If only the leaders and wealthy in the United States could learn from Hatim al-Tai.
I guess my mind was elsewhere this morning and I was a bit distracted. I’m not sure by what other than that I made my morning tea and turned on the news. I nearly forgot to write a post for today. Because of that, I don’t have much more to say. It will be a sort of short week. I’m still using up vacation time and will be off Wednesday and Friday. Other than that, there’s nothing exciting to report.
“I have loved you with an everlasting love; I have drawn you with unfailing kindness.”
— Jeremiah 31:3
As gay men, each of us has faced moments of doubt, rejection, or even questioned your place in God’s plan. But the truth is this: God’s love for us is unwavering, unconditional, and everlasting. We were created in love, with a divine purpose, and nothing can change that.

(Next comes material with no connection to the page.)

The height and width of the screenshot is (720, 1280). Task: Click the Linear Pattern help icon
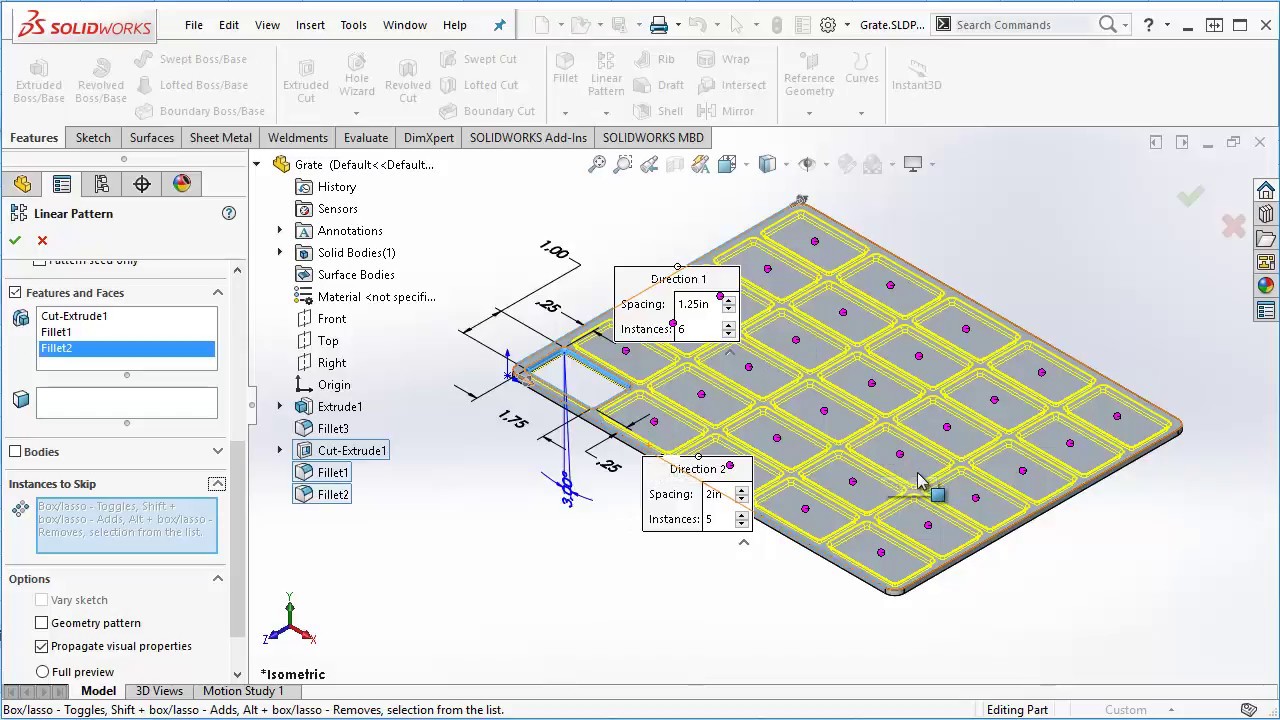(229, 213)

We owe it to ourselves to embrace who we are. Ephesians 2:10 says, “For we are God’s handiwork, created in Christ Jesus to do good works, which God prepared in advance for us to do.” We are not mistakes. We are God’s masterpiece. The world may try to tell us otherwise, but the One who formed the universe also formed us—intentionally, beautifully, and with a purpose. Our identity, our love, and our hearts are not separate from our faith but are essential parts of who God made us to be.
We can overcome fear with faith. Joshua 1:9 says, “Have I not commanded you? Be strong and courageous. Do not be afraid; do not be discouraged, for the Lord your God will be with you wherever you go.” Living authentically takes courage. Whether you are fully out or still on that journey, know that God walks beside you every step of the way. When fears arise—fear of rejection, loneliness, or misunderstanding—remember that God’s presence is constant, and His love is stronger than any fear.

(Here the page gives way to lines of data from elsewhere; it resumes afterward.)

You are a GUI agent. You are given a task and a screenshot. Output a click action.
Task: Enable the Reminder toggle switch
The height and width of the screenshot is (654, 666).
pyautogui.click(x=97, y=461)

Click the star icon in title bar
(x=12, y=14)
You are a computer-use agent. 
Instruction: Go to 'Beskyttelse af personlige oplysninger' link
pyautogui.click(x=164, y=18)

God demands that we love boldly and without shame. We are told in 1 Peter 4:8, “Above all, love each other deeply, because love covers over a multitude of sins.” Love is at the core of who God is, and it is at the core of who we are. Whether it’s in friendships, family, or romantic relationships, our love is sacred and good. God does not condemn love that is rooted in kindness, commitment, and respect. Instead, He calls us to love deeply and without fear.
With God, we can stand in confidence. Philippians 4:13 says, “I can do all this through Him who gives me strength.” There is strength in being who we are. There is power in embracing our faith and our identity fully. God has given us everything you need to walk this journey with confidence, grace, and purpose. Ask yourself: How have you seen God’s love in your journey of self-acceptance? What fears do you need to surrender to God? How can you love yourself and others more deeply today?
God is infinite love. “Whoever does not love does not know God, because God is love.” (1 John 4:8) We should thank God for creating us in His image. Our faith in God can help us walk in confidence, knowing that we are fully loved and fully accepted by God. He will strengthen our heart, guide our steps, and let our lives be a reflection of God’s love.